Please don't take offense at what I said. At least you've got a good Queen. If you read many of the posts in this forum, you'll notice a lot of them just have cats (mixes, purebred with no papers, supposed purebred, etc.) and what to make kittens to sell.

At least you have a show quality cat to start off with. However, breeding is serious. Unless you have done a LOT of research, you may end up with serious problems.

Its good to keep in contact with breeders who can offer advice, but this really isn't the kind of thing you should rush into.

You should also take into consideration WHY you want to breed her. Is it a "just this once or twice" kind of thing or do you want to become a serious breeder?


----------



## Stephie (Feb 4, 2005)

Thanks  I am not taking offence, I know I have a lot to learn. However, I did buy her with the intention of breeding her which is why I spent such a long time choosing the right kitten in the first place (and trying to learn as much as possible). At this point I am not sure whether or not I want to breed long term becuase I have no idea exactly how much work is involved and how attached I will become to the kittens (and therefore how hard it will be to let them go).

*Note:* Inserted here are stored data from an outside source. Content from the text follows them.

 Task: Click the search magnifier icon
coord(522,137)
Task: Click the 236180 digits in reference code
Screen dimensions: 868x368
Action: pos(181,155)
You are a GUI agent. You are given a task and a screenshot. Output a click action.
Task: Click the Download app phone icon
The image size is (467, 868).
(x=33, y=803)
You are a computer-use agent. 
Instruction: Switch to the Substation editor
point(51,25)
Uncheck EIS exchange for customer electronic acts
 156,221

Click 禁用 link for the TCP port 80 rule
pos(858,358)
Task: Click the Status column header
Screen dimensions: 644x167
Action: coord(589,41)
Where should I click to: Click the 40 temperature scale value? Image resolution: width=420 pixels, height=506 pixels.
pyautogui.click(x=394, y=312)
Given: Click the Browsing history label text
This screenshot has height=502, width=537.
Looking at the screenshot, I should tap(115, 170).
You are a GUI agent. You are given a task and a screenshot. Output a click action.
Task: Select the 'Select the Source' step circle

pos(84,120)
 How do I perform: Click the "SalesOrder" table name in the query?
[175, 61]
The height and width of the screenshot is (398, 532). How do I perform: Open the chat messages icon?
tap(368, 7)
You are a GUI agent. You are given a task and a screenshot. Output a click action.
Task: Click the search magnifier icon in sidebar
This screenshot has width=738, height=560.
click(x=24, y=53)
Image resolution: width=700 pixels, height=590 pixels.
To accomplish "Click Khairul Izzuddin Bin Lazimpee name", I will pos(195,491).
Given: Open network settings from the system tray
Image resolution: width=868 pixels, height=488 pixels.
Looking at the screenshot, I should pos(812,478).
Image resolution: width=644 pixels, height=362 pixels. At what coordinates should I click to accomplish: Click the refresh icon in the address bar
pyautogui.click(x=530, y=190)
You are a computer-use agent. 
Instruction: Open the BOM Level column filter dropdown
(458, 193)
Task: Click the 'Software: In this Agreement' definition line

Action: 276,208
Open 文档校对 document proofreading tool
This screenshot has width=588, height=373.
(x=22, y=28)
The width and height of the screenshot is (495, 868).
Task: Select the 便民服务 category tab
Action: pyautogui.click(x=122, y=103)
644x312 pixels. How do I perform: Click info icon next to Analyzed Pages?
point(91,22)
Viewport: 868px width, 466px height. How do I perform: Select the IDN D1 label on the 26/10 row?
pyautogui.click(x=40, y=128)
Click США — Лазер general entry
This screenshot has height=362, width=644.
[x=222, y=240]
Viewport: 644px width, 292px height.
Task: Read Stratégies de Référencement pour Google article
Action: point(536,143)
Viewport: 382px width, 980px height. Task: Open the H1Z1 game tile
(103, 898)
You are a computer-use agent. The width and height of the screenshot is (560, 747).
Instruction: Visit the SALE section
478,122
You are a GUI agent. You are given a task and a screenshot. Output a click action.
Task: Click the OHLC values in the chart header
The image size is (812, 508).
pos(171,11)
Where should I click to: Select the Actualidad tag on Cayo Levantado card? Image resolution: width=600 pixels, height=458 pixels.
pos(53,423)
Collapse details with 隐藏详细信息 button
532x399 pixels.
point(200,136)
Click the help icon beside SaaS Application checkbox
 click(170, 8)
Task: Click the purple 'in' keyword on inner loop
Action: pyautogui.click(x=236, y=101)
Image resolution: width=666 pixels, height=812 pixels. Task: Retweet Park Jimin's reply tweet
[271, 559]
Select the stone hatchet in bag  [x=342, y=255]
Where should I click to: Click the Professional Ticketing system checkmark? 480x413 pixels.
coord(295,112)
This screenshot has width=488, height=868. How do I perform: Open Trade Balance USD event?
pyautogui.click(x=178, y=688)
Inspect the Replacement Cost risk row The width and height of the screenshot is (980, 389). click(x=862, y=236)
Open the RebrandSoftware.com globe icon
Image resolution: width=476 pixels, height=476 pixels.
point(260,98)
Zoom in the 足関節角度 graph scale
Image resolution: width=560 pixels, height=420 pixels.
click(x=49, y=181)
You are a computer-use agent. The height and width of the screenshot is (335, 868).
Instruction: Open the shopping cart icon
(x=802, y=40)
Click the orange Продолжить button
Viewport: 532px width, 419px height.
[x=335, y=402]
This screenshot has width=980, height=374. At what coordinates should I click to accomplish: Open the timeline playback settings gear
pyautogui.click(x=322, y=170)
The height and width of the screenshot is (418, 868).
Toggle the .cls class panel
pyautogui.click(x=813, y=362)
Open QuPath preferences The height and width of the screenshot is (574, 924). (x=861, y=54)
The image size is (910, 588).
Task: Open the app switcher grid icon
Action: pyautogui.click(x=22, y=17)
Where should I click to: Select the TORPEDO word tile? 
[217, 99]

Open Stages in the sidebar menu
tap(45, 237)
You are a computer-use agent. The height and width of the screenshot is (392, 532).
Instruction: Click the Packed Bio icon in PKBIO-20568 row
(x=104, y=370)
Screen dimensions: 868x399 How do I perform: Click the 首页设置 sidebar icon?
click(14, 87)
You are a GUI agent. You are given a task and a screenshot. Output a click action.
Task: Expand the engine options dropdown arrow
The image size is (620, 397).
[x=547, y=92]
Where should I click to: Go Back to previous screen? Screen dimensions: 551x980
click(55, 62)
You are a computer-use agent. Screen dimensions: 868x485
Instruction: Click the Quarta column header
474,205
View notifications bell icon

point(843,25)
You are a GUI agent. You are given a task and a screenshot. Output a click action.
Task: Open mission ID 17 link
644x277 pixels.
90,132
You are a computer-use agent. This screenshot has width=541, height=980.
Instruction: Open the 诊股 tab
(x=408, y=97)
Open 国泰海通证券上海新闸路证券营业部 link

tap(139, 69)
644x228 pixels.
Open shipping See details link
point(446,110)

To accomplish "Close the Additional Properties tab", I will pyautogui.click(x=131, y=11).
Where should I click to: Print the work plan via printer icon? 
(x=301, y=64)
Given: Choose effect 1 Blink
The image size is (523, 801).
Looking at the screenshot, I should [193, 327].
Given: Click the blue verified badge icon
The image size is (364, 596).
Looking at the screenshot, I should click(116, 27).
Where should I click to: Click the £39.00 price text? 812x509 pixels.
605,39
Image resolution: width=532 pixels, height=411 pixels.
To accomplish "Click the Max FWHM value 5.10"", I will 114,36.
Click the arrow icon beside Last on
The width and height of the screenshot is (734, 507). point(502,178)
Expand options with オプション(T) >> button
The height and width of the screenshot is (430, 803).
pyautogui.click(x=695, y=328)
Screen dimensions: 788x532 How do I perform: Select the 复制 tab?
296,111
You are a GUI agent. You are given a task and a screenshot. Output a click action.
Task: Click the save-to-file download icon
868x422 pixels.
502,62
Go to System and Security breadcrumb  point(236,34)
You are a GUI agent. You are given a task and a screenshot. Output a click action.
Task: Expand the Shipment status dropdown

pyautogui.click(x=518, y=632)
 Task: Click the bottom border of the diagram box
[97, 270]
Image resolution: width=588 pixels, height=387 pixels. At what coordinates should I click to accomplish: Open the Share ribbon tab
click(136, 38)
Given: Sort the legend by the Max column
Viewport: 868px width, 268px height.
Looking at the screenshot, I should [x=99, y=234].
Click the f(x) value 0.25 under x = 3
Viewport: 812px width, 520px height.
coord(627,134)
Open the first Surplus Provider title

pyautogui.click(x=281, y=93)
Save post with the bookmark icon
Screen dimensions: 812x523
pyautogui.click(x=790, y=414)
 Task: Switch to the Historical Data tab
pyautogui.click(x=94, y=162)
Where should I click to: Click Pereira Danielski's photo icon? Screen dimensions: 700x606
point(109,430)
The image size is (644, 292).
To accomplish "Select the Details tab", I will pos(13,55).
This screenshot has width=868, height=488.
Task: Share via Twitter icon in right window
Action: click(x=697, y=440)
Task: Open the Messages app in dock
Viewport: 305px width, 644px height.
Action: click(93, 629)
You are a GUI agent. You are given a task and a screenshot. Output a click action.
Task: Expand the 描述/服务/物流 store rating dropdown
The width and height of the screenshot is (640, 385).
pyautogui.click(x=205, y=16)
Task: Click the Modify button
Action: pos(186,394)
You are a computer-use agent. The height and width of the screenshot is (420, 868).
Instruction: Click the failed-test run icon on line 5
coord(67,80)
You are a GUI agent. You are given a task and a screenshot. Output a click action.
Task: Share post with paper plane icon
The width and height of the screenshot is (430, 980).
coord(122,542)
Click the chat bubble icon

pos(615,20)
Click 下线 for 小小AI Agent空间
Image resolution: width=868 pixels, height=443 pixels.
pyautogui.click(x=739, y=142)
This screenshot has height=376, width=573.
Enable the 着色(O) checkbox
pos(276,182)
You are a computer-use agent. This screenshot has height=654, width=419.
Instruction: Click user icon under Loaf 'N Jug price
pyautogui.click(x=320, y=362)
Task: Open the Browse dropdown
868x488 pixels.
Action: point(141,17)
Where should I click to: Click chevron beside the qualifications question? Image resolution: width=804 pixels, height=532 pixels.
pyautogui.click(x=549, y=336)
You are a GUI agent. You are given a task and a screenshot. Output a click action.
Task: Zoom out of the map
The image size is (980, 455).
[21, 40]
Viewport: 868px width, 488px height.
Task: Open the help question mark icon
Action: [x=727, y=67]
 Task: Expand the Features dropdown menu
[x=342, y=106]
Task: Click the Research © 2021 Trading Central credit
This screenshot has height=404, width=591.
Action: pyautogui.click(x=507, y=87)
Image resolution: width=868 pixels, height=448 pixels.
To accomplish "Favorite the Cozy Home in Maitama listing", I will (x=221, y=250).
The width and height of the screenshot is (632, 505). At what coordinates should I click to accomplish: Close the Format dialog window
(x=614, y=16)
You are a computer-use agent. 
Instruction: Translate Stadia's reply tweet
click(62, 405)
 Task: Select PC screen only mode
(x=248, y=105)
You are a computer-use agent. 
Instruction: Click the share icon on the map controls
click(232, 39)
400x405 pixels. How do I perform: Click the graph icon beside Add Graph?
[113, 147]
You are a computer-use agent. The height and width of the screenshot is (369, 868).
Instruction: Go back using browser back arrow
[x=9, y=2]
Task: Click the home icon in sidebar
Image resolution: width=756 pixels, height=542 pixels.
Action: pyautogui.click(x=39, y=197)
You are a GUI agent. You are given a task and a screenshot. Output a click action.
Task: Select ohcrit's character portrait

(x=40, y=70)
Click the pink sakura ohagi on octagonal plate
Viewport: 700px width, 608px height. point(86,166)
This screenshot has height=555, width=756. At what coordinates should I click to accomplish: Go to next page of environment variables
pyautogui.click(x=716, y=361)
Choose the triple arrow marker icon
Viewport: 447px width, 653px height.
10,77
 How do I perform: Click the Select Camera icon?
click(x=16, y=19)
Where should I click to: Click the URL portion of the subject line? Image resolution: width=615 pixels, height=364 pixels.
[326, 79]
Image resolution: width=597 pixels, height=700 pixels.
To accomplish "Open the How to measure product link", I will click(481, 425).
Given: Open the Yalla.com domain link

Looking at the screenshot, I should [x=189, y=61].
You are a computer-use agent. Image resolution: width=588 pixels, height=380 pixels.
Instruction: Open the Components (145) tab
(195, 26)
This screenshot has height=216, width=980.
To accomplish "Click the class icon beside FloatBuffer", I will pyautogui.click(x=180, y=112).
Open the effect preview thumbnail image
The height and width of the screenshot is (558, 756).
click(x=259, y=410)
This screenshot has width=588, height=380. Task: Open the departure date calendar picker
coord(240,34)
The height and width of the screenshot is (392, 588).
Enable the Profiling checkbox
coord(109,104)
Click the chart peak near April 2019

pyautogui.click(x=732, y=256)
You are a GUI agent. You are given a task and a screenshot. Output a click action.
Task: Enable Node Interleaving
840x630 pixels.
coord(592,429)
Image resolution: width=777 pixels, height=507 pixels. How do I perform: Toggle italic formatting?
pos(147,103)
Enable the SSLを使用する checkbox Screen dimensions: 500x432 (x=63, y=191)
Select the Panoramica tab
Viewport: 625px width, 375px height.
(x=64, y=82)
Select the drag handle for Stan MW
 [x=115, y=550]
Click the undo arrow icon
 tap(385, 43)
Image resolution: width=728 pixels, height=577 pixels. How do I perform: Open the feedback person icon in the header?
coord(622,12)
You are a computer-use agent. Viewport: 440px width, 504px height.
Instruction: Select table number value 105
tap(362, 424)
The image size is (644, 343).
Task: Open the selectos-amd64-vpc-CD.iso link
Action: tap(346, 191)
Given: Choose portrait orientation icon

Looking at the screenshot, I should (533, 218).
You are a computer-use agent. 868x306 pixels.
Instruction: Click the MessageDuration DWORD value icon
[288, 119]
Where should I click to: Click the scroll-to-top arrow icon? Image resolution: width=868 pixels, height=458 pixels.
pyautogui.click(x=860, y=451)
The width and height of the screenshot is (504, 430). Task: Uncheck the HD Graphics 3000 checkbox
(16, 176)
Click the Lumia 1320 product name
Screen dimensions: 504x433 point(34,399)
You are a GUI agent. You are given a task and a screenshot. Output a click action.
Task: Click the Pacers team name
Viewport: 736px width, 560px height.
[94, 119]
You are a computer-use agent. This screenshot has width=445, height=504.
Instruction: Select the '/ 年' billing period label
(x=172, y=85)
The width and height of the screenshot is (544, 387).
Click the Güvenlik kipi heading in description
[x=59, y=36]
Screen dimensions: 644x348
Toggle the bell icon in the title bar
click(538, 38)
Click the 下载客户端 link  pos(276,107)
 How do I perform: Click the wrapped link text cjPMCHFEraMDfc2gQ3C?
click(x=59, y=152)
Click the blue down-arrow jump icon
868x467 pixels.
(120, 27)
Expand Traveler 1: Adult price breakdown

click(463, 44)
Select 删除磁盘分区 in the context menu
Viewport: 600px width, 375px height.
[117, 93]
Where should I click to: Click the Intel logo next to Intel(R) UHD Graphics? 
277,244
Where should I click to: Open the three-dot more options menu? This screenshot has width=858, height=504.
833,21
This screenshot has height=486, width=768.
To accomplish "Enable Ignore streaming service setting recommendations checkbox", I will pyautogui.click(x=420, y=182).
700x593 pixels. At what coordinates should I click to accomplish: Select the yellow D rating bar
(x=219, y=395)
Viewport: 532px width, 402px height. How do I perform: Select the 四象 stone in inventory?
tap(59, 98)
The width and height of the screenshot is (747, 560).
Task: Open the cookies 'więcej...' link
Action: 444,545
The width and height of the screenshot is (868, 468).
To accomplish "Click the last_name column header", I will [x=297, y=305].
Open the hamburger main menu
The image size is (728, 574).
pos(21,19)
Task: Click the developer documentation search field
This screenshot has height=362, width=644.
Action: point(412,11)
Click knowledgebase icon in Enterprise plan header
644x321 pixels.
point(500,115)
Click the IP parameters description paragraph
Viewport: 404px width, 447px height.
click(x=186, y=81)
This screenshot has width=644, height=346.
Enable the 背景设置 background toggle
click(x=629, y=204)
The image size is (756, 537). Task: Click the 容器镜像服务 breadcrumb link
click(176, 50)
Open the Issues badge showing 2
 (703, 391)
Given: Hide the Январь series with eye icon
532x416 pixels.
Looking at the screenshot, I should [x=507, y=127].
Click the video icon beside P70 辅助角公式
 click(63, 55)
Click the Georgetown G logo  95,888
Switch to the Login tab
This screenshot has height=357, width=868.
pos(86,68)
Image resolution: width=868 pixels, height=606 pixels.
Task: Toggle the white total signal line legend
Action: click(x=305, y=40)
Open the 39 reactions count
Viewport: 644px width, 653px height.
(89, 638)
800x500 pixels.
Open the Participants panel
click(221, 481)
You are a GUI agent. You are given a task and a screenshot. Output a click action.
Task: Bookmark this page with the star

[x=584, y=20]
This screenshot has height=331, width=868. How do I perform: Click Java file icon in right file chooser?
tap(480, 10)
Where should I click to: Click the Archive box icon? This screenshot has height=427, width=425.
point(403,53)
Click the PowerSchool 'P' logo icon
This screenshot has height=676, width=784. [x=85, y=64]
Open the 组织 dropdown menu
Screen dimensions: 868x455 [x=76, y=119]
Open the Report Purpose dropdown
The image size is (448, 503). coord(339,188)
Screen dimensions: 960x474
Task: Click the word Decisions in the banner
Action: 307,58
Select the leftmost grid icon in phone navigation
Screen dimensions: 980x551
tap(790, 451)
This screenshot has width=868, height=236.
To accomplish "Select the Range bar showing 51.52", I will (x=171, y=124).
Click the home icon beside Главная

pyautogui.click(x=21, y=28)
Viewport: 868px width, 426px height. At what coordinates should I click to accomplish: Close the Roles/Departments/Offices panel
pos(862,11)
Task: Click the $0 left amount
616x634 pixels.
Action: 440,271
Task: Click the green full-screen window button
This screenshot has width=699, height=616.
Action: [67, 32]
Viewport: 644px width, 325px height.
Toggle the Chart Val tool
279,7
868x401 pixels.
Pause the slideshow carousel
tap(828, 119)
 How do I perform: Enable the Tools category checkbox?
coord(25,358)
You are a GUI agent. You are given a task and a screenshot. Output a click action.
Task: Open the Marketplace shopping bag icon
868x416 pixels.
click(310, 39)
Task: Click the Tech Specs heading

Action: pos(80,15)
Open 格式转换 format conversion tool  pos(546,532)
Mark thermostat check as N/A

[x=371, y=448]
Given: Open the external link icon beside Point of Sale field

One of the problems is that after talking to some of the breeders at the show I am a bit disheartened. To me, she is a pet first and foremost but I would also like to breed her a couple of times. After that I will have her neutered and hopefully she will live a long and happy life with me following that. To many of the breeders it was purely and simply "business" and try as I might, I just can't bring myself to think that way. When one of them told me that they were looking for a new home for one of their 6 year old breeding queens as they were "retiring" her now I was mortified!

I wanted to wait until she was at least a year old to breed her because I agree with you that she seems too young to me right now however the stories about cysts etc worried me and the last thing I want is to put her in any danger.


----------



## Sol (Feb 20, 2003)

Different breeds mature at different times. I won't breed a female younger than 12 months, I prefer waiting 'til they're 18 months. First of all I want to see how the cat develops physically and mentally. Then I want to check them for patella luxation which can't be done before the age of 12 months.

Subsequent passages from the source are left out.